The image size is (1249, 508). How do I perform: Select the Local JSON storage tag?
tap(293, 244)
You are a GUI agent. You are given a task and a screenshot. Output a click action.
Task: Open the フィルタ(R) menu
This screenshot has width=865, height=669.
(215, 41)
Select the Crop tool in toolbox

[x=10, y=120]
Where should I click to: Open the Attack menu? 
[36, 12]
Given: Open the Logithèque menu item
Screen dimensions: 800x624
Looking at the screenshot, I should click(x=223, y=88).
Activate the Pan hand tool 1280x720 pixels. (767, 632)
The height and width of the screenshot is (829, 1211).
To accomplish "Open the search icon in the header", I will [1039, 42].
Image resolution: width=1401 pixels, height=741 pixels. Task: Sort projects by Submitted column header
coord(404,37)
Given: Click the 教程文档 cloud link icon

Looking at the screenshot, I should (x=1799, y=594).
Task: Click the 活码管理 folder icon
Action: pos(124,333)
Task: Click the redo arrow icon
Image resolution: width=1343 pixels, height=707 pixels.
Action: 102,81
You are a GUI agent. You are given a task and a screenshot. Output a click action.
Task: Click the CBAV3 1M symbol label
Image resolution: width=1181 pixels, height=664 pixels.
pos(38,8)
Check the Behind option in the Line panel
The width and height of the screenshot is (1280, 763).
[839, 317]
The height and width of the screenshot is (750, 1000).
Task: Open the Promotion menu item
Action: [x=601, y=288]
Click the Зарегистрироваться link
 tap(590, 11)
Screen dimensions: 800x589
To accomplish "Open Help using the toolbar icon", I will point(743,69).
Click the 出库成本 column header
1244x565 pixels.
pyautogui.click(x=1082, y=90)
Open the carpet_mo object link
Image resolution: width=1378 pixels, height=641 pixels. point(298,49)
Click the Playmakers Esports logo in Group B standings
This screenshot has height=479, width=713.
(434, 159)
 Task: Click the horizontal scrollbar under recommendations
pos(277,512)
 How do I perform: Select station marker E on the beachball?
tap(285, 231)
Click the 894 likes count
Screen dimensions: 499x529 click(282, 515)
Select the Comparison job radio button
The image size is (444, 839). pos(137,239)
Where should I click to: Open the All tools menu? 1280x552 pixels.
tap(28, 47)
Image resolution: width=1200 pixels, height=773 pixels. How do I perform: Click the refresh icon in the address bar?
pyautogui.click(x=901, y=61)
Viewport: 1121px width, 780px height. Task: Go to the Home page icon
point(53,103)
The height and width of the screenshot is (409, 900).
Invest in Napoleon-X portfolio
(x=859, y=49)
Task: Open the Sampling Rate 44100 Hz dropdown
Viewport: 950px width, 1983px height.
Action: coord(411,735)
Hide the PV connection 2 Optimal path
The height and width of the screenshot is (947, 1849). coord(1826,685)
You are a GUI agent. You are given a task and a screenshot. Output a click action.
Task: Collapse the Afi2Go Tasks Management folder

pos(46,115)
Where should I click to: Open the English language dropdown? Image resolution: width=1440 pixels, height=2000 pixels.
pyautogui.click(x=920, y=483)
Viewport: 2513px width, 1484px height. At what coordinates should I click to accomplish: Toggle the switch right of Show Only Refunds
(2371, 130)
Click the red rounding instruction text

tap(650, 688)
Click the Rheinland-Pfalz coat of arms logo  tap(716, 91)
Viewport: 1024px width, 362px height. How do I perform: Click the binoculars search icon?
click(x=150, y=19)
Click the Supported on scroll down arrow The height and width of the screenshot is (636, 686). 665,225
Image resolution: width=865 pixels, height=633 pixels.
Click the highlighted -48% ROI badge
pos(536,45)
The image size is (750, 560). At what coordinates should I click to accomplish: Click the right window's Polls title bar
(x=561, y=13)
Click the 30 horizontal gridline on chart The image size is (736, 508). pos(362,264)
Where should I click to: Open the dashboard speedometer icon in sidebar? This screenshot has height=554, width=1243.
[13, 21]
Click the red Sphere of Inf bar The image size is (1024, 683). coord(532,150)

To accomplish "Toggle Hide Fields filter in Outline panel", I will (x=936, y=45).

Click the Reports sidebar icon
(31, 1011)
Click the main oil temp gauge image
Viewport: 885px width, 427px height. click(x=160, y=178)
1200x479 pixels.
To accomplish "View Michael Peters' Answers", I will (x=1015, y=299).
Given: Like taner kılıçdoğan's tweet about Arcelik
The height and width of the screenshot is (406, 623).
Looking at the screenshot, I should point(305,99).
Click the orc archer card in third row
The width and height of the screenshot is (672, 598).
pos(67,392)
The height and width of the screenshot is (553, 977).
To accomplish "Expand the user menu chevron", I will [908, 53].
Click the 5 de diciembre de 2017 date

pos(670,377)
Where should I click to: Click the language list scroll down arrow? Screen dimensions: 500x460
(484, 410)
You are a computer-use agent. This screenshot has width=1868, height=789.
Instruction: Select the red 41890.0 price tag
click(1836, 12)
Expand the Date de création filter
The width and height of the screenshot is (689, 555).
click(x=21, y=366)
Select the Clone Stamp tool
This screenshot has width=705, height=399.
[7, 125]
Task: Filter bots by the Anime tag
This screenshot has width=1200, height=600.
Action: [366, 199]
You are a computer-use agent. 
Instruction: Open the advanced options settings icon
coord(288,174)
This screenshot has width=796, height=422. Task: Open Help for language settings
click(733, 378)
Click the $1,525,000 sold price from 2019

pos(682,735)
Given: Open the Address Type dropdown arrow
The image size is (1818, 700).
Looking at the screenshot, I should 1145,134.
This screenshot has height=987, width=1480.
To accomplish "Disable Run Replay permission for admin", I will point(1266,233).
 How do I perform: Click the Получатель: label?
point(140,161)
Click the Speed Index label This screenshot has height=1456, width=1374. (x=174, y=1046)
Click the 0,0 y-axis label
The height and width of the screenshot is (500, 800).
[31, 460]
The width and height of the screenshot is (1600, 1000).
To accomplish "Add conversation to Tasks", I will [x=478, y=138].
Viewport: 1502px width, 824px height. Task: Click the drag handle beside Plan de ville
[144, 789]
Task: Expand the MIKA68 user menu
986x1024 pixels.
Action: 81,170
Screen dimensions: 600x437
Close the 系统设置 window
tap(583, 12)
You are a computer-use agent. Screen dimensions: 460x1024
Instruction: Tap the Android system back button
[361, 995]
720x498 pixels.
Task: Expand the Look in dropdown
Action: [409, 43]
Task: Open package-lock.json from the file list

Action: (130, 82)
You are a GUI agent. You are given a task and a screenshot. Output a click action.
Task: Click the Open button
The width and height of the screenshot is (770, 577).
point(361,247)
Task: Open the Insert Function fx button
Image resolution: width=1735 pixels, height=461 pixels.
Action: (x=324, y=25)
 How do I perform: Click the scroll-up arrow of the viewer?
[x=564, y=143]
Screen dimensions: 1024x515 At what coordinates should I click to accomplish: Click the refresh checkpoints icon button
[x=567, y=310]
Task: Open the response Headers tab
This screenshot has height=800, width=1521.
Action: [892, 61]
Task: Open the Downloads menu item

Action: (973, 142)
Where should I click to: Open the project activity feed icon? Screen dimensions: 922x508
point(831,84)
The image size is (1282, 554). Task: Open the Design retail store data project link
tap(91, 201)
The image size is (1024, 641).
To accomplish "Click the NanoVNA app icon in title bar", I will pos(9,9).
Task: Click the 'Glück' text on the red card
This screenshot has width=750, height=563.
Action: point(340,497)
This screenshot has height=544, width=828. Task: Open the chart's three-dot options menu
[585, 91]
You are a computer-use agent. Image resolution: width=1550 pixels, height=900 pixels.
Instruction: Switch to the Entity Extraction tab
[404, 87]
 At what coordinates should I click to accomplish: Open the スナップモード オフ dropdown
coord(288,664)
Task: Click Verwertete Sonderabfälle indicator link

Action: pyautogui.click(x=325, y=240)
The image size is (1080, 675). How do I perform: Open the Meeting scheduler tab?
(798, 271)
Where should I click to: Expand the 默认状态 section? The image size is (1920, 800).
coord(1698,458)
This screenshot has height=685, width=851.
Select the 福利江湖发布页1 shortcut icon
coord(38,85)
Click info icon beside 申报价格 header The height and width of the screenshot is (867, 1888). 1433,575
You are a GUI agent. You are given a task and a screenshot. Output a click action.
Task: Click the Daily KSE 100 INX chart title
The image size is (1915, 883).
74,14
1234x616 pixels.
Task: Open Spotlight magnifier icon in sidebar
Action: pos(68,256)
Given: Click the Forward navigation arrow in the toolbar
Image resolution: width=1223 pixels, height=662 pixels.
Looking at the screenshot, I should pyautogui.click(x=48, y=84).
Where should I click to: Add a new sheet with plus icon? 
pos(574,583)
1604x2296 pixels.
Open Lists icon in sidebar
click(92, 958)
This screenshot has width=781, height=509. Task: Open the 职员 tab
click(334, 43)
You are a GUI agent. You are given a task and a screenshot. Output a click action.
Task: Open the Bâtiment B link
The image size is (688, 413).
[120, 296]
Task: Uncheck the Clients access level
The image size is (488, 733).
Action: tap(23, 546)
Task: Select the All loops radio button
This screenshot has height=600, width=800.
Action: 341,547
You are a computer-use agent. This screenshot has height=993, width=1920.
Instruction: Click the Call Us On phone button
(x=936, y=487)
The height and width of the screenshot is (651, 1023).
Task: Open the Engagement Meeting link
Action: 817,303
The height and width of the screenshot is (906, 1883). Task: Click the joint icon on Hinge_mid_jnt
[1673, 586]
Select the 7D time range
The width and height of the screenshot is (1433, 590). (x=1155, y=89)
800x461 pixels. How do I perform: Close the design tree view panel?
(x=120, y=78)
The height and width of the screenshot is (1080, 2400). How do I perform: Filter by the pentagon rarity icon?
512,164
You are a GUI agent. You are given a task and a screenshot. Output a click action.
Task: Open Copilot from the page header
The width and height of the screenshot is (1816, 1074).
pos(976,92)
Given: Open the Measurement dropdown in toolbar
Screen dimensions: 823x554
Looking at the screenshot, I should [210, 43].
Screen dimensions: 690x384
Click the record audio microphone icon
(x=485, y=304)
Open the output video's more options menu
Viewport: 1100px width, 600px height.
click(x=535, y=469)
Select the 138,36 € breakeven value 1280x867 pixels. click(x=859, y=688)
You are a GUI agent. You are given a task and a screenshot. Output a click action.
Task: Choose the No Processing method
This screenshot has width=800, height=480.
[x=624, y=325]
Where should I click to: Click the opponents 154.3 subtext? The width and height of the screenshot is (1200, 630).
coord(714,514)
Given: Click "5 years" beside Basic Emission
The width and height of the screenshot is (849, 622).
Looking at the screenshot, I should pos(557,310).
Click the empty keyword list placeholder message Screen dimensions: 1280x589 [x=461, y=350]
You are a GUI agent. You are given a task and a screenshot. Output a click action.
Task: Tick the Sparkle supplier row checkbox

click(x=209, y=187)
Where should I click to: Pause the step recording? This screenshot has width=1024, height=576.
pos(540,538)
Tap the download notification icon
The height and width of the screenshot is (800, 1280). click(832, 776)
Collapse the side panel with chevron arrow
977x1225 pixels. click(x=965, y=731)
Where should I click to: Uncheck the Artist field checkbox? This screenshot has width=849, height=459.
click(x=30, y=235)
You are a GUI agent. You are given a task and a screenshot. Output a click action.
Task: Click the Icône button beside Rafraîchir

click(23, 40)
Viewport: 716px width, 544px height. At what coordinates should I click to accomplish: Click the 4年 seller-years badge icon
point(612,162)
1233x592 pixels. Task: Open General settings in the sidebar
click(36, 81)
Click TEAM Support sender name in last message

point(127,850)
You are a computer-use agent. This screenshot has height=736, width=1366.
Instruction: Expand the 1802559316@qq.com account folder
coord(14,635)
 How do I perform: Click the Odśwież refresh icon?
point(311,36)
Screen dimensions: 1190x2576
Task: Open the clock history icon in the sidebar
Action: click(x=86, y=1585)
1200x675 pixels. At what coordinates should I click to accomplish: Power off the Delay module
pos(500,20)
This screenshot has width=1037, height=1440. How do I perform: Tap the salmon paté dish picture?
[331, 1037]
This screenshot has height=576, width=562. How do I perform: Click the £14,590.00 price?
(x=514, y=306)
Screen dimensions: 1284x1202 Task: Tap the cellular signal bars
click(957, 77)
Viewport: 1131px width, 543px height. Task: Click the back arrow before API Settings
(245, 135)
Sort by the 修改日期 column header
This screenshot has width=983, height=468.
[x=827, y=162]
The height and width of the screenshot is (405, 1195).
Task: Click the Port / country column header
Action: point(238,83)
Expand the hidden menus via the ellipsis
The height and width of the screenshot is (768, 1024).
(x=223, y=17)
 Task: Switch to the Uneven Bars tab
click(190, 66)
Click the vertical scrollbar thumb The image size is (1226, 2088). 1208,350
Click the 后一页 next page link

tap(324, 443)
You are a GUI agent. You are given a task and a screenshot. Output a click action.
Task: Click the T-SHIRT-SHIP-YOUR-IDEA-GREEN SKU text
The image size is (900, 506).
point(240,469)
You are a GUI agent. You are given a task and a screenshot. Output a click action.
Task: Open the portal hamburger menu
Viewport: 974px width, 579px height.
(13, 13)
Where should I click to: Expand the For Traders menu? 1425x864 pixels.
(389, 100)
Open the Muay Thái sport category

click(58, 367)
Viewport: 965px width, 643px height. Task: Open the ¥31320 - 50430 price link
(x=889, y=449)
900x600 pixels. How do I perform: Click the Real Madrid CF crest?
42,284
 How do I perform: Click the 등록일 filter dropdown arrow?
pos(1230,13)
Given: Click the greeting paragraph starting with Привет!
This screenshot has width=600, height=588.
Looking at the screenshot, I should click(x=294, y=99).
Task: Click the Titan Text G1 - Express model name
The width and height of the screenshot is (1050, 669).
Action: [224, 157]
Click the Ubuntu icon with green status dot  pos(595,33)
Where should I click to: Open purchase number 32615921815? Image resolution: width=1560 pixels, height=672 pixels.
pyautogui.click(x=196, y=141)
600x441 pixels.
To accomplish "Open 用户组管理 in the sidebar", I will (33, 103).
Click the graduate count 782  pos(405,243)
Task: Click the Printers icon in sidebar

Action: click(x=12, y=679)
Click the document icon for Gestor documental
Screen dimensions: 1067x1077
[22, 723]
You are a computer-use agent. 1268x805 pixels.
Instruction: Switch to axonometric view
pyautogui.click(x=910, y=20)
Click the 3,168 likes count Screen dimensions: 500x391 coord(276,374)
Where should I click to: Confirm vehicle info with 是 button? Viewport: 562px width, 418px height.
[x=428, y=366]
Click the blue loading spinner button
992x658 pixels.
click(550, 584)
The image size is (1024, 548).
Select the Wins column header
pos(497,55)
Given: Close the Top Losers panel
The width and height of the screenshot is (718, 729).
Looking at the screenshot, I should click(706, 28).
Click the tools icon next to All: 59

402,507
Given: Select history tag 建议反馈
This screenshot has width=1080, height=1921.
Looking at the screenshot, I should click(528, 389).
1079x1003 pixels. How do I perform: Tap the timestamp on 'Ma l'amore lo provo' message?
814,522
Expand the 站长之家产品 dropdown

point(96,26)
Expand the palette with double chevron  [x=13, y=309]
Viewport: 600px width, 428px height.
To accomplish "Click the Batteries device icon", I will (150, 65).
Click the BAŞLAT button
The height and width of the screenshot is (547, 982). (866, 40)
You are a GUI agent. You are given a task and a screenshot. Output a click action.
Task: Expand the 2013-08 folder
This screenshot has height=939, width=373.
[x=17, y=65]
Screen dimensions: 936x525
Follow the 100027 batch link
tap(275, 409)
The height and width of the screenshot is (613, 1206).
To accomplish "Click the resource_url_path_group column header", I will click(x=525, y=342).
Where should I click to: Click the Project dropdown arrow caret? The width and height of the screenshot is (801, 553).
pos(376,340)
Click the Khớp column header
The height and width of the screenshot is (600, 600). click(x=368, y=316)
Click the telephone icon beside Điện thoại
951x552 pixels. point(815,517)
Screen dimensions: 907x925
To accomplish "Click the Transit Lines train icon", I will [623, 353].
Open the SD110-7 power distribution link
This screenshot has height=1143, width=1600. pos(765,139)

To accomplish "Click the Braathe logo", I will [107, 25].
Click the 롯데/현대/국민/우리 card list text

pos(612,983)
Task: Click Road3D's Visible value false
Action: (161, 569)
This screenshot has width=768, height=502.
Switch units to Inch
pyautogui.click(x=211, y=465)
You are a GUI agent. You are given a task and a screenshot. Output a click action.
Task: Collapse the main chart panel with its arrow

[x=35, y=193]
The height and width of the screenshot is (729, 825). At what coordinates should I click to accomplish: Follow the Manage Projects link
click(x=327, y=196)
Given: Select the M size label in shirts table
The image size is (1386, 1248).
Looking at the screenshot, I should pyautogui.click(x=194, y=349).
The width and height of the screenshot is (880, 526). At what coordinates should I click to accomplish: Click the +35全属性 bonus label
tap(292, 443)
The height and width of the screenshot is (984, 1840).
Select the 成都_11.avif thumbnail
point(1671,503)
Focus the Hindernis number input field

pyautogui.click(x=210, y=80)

■ PROBLEM TO SOLVE
If a line of the data above contains "toolbar", copy it out.

■ RESULT OF THIS EXERCISE
To accomplish "Open Help using the toolbar icon", I will point(743,69).
Given: Click the Forward navigation arrow in the toolbar
Given: Open the Measurement dropdown in toolbar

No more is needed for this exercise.